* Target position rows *

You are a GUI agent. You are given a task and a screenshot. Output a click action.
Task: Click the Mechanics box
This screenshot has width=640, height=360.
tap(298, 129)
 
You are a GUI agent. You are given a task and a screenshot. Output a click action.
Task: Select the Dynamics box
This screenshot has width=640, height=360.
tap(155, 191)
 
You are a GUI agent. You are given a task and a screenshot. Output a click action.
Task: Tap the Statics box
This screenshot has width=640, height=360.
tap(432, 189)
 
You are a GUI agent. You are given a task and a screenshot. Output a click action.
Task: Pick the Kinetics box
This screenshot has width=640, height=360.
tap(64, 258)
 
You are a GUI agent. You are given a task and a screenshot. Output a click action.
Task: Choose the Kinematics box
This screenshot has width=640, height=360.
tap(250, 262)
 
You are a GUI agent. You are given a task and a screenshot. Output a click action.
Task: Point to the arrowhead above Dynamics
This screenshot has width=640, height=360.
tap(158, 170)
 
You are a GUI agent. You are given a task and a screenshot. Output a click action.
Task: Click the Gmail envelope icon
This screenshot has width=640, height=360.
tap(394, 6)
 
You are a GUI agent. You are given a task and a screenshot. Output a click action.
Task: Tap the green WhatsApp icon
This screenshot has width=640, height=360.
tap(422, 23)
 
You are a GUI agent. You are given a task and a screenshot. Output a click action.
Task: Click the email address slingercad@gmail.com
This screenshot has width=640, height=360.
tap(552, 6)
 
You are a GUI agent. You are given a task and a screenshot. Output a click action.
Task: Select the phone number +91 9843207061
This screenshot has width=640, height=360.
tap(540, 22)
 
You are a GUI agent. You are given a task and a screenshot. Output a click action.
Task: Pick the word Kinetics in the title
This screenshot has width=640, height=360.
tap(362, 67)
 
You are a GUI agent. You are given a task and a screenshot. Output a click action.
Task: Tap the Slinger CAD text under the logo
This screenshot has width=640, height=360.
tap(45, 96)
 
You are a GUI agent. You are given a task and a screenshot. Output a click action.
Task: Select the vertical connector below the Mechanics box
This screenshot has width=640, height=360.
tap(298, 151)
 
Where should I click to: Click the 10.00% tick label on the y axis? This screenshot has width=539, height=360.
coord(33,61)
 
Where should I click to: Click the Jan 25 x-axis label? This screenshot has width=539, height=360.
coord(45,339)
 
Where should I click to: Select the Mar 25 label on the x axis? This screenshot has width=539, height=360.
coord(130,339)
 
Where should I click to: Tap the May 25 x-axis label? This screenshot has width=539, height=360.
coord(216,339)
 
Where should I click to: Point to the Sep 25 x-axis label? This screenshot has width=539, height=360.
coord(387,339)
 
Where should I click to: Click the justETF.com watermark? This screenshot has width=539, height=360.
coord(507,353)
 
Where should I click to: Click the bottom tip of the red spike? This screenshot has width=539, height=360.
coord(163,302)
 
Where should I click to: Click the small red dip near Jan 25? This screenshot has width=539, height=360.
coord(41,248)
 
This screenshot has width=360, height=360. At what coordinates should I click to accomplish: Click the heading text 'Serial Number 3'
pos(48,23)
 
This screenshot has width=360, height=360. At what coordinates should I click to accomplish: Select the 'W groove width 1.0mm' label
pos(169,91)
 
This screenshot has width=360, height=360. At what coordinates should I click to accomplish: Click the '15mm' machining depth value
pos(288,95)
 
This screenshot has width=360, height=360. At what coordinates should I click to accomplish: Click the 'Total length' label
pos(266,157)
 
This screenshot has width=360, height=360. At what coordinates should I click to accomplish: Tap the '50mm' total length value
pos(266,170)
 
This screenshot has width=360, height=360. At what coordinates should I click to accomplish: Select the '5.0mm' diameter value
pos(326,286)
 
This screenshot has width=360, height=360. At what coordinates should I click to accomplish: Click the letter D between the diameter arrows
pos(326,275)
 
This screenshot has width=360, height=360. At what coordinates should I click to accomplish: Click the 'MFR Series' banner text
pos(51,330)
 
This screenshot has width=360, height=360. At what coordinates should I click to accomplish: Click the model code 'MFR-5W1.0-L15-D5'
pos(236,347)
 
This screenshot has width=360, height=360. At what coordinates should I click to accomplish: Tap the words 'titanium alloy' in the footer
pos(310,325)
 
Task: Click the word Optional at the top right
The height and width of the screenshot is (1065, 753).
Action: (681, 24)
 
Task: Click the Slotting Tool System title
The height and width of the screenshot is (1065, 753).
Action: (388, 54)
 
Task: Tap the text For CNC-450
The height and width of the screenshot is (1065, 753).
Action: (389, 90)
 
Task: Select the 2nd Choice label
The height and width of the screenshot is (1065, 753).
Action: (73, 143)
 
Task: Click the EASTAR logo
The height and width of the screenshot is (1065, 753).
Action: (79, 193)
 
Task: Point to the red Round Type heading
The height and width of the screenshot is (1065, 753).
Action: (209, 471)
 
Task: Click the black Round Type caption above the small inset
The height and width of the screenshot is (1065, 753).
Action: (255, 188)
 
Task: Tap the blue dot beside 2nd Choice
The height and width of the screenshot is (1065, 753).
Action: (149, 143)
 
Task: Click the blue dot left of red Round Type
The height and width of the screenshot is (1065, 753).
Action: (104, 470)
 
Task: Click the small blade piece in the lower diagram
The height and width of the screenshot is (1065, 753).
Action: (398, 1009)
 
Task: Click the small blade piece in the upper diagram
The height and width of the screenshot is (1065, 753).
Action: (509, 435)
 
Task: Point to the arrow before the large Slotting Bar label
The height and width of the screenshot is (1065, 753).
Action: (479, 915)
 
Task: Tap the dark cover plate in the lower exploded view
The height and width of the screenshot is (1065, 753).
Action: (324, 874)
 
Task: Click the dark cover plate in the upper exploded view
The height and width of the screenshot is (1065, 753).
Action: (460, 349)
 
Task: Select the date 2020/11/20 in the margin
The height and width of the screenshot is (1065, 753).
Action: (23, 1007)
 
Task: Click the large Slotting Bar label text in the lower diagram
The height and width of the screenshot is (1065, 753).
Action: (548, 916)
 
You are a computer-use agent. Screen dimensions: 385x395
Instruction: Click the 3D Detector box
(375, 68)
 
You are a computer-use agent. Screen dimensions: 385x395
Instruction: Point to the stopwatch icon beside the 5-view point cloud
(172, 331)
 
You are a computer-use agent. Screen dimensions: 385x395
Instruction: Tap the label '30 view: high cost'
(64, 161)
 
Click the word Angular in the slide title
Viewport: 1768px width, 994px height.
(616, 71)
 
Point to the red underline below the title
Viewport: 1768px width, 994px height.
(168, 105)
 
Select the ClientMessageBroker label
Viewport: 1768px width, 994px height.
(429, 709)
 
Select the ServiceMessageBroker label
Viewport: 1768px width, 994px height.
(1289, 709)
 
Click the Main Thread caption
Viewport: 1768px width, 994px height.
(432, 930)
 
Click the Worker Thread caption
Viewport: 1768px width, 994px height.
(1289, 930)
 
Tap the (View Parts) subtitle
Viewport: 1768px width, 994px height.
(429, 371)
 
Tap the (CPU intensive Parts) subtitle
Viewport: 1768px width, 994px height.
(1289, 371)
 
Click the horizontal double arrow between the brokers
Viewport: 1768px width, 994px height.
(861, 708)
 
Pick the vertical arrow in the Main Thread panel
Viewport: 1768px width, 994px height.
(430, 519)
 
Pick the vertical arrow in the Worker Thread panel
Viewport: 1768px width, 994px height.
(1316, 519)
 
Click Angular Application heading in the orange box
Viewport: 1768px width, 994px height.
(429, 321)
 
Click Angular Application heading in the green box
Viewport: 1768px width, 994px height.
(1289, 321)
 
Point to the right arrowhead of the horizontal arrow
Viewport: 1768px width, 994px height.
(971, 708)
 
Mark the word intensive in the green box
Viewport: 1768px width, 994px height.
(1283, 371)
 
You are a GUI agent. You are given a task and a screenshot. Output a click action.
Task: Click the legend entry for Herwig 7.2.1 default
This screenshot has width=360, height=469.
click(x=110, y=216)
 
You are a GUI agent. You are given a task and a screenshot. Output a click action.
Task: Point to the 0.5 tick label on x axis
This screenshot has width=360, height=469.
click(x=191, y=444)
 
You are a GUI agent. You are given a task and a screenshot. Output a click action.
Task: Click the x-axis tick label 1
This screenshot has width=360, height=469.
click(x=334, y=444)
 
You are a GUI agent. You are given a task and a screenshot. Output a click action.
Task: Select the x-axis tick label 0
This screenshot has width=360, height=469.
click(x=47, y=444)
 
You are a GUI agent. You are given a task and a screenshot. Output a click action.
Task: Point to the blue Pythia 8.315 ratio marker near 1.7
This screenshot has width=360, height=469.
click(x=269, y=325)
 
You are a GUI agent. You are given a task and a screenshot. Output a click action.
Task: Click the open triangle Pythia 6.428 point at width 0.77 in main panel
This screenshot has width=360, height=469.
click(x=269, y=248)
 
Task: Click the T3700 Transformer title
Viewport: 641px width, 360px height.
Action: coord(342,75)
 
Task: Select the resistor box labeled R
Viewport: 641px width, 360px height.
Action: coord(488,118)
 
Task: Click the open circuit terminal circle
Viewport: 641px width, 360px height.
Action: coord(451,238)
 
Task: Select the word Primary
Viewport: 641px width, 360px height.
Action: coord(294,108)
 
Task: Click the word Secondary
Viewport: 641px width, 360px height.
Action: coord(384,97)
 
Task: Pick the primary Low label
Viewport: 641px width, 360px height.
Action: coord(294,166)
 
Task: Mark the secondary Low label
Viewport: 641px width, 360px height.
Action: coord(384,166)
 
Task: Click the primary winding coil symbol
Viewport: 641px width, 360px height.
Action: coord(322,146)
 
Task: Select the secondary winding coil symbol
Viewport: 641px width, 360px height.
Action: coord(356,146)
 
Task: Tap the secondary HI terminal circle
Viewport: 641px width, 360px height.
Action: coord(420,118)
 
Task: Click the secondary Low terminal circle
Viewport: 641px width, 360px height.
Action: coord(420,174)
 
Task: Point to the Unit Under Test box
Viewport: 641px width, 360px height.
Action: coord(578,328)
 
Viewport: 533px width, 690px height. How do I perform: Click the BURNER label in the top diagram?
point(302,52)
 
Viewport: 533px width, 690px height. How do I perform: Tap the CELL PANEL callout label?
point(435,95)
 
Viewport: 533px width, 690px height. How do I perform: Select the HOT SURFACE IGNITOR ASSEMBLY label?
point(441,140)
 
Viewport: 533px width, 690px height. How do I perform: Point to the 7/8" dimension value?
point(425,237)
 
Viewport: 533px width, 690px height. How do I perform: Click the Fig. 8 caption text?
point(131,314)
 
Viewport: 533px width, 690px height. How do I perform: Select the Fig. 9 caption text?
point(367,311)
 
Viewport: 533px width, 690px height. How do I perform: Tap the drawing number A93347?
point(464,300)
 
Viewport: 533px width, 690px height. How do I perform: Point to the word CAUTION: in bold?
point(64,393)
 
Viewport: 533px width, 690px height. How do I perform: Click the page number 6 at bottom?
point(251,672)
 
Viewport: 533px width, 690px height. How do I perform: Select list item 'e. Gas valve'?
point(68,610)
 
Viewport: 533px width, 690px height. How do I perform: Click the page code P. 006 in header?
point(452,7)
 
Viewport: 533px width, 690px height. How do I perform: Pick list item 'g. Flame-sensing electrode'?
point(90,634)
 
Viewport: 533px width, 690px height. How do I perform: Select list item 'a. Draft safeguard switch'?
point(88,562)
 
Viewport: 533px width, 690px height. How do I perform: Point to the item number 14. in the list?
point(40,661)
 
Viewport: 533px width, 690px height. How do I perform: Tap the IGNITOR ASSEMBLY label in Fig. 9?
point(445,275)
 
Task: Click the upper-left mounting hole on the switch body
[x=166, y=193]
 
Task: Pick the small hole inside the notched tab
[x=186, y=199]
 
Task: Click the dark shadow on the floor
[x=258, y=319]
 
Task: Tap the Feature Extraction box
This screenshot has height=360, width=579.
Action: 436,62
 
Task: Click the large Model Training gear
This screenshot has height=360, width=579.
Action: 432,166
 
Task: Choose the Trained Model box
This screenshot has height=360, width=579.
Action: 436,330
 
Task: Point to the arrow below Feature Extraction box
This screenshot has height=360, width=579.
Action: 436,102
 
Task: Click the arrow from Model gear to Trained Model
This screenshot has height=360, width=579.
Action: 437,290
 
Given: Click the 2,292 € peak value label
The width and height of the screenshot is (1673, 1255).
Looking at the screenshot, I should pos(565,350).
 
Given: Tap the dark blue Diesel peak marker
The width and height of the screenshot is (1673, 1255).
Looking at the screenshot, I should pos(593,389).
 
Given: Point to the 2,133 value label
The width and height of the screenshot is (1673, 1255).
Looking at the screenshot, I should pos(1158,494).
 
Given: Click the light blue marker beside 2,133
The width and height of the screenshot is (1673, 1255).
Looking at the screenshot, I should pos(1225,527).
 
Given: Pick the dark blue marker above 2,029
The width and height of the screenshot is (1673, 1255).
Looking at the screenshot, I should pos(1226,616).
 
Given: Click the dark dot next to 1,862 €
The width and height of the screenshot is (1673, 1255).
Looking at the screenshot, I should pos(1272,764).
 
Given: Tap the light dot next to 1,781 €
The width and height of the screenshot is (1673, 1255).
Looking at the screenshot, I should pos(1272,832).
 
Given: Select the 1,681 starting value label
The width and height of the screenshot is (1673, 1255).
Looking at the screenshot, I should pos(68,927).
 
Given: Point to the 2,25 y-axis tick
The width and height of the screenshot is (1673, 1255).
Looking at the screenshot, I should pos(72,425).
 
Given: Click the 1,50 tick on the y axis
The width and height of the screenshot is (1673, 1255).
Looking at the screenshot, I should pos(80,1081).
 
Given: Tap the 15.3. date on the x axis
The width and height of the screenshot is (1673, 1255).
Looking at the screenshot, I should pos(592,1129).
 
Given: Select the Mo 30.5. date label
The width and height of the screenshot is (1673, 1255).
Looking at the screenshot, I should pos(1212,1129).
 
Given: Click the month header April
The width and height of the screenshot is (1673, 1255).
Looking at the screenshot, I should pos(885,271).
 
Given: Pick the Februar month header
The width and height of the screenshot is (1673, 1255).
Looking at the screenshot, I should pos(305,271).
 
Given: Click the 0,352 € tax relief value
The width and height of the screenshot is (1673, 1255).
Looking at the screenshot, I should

* WORK REQUIRED *
Count the lines in the rows above that contain the string "value". Reply with the number alone.

* OUTPUT OF THE TASK *
8